The exercise — Return each of the following rows verbatim, without any changes.

[Data items]
+++

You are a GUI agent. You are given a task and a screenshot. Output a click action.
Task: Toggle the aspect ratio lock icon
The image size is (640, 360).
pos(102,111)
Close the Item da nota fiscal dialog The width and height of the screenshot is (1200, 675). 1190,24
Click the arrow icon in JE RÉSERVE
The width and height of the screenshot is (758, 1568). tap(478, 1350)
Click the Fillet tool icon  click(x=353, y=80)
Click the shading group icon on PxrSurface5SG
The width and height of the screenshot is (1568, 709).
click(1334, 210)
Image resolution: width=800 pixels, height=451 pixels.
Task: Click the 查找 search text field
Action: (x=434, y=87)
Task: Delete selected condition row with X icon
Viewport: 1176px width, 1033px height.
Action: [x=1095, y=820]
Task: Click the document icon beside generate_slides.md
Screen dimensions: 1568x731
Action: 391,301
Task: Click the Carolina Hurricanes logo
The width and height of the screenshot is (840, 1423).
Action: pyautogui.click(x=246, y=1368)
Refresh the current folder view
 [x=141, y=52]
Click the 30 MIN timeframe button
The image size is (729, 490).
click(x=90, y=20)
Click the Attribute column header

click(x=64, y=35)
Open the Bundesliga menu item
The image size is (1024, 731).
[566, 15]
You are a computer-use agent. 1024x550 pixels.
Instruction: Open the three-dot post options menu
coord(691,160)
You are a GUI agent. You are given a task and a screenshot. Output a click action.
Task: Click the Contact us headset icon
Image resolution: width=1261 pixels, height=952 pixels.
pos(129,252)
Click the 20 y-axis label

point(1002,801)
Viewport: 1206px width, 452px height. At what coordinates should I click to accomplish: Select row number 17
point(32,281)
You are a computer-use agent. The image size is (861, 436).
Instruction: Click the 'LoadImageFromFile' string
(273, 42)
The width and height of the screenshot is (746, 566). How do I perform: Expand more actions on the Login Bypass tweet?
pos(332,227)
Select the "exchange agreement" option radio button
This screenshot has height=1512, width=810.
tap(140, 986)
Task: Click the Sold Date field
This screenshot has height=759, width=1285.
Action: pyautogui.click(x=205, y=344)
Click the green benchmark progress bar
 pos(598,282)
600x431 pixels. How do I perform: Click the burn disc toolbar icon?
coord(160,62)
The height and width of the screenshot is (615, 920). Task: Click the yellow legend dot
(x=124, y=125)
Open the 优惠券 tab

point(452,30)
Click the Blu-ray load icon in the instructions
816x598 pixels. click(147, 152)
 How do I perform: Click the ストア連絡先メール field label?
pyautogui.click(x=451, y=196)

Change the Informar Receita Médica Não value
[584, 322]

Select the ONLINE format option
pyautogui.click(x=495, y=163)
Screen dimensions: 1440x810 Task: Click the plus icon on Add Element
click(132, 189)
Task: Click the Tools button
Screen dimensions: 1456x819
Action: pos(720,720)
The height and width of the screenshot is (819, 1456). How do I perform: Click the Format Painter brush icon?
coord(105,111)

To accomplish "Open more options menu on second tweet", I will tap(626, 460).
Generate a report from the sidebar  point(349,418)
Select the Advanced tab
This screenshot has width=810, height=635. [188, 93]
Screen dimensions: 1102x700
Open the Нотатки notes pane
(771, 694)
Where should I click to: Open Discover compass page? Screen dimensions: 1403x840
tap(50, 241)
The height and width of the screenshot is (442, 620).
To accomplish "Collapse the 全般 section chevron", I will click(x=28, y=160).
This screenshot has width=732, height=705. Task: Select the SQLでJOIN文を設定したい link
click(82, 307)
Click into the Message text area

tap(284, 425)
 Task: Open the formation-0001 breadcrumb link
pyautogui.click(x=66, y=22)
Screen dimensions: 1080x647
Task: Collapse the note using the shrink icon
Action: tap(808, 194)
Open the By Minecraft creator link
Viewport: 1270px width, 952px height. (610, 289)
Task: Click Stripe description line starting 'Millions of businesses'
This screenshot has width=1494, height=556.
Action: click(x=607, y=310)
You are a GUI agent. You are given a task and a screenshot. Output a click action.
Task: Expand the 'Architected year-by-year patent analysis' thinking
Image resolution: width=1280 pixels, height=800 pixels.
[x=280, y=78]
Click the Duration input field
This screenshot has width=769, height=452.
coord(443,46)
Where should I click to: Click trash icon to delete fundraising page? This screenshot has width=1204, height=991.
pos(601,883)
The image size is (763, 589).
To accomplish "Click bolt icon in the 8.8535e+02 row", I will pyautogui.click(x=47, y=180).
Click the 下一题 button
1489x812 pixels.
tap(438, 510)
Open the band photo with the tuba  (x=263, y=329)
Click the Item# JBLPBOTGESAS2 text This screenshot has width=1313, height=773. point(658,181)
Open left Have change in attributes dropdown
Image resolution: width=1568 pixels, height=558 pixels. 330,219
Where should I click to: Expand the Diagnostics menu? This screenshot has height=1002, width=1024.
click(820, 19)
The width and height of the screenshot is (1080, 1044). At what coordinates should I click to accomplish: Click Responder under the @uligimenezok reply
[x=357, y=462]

+++

Worked solution —
You are a GUI agent. You are given a task and a screenshot. Output a click action.
Task: Toggle the aspect ratio lock icon
The image size is (640, 360).
pos(102,111)
Close the Item da nota fiscal dialog The width and height of the screenshot is (1200, 675). 1190,24
Click the arrow icon in JE RÉSERVE
The width and height of the screenshot is (758, 1568). tap(478, 1350)
Click the Fillet tool icon  click(x=353, y=80)
Click the shading group icon on PxrSurface5SG
The width and height of the screenshot is (1568, 709).
click(1334, 210)
Image resolution: width=800 pixels, height=451 pixels.
Task: Click the 查找 search text field
Action: (x=434, y=87)
Task: Delete selected condition row with X icon
Viewport: 1176px width, 1033px height.
Action: [x=1095, y=820]
Task: Click the document icon beside generate_slides.md
Screen dimensions: 1568x731
Action: 391,301
Task: Click the Carolina Hurricanes logo
The width and height of the screenshot is (840, 1423).
Action: pyautogui.click(x=246, y=1368)
Refresh the current folder view
 [x=141, y=52]
Click the 30 MIN timeframe button
The image size is (729, 490).
click(x=90, y=20)
Click the Attribute column header

click(x=64, y=35)
Open the Bundesliga menu item
The image size is (1024, 731).
[566, 15]
You are a computer-use agent. 1024x550 pixels.
Instruction: Open the three-dot post options menu
coord(691,160)
You are a GUI agent. You are given a task and a screenshot. Output a click action.
Task: Click the Contact us headset icon
Image resolution: width=1261 pixels, height=952 pixels.
pos(129,252)
Click the 20 y-axis label

point(1002,801)
Viewport: 1206px width, 452px height. At what coordinates should I click to accomplish: Select row number 17
point(32,281)
You are a computer-use agent. The image size is (861, 436).
Instruction: Click the 'LoadImageFromFile' string
(273, 42)
The width and height of the screenshot is (746, 566). How do I perform: Expand more actions on the Login Bypass tweet?
pos(332,227)
Select the "exchange agreement" option radio button
This screenshot has height=1512, width=810.
tap(140, 986)
Task: Click the Sold Date field
This screenshot has height=759, width=1285.
Action: pyautogui.click(x=205, y=344)
Click the green benchmark progress bar
 pos(598,282)
600x431 pixels. How do I perform: Click the burn disc toolbar icon?
coord(160,62)
The height and width of the screenshot is (615, 920). Task: Click the yellow legend dot
(x=124, y=125)
Open the 优惠券 tab

point(452,30)
Click the Blu-ray load icon in the instructions
816x598 pixels. click(147, 152)
 How do I perform: Click the ストア連絡先メール field label?
pyautogui.click(x=451, y=196)

Change the Informar Receita Médica Não value
[584, 322]

Select the ONLINE format option
pyautogui.click(x=495, y=163)
Screen dimensions: 1440x810 Task: Click the plus icon on Add Element
click(132, 189)
Task: Click the Tools button
Screen dimensions: 1456x819
Action: pos(720,720)
The height and width of the screenshot is (819, 1456). How do I perform: Click the Format Painter brush icon?
coord(105,111)

To accomplish "Open more options menu on second tweet", I will tap(626, 460).
Generate a report from the sidebar  point(349,418)
Select the Advanced tab
This screenshot has width=810, height=635. [188, 93]
Screen dimensions: 1102x700
Open the Нотатки notes pane
(771, 694)
Where should I click to: Open Discover compass page? Screen dimensions: 1403x840
tap(50, 241)
The height and width of the screenshot is (442, 620).
To accomplish "Collapse the 全般 section chevron", I will click(x=28, y=160).
This screenshot has width=732, height=705. Task: Select the SQLでJOIN文を設定したい link
click(82, 307)
Click into the Message text area

tap(284, 425)
 Task: Open the formation-0001 breadcrumb link
pyautogui.click(x=66, y=22)
Screen dimensions: 1080x647
Task: Collapse the note using the shrink icon
Action: tap(808, 194)
Open the By Minecraft creator link
Viewport: 1270px width, 952px height. (610, 289)
Task: Click Stripe description line starting 'Millions of businesses'
This screenshot has width=1494, height=556.
Action: click(x=607, y=310)
You are a GUI agent. You are given a task and a screenshot. Output a click action.
Task: Expand the 'Architected year-by-year patent analysis' thinking
Image resolution: width=1280 pixels, height=800 pixels.
[x=280, y=78]
Click the Duration input field
This screenshot has width=769, height=452.
coord(443,46)
Where should I click to: Click trash icon to delete fundraising page? This screenshot has width=1204, height=991.
pos(601,883)
The image size is (763, 589).
To accomplish "Click bolt icon in the 8.8535e+02 row", I will pyautogui.click(x=47, y=180).
Click the 下一题 button
1489x812 pixels.
tap(438, 510)
Open the band photo with the tuba  (x=263, y=329)
Click the Item# JBLPBOTGESAS2 text This screenshot has width=1313, height=773. point(658,181)
Open left Have change in attributes dropdown
Image resolution: width=1568 pixels, height=558 pixels. 330,219
Where should I click to: Expand the Diagnostics menu? This screenshot has height=1002, width=1024.
click(820, 19)
The width and height of the screenshot is (1080, 1044). At what coordinates should I click to accomplish: Click Responder under the @uligimenezok reply
[x=357, y=462]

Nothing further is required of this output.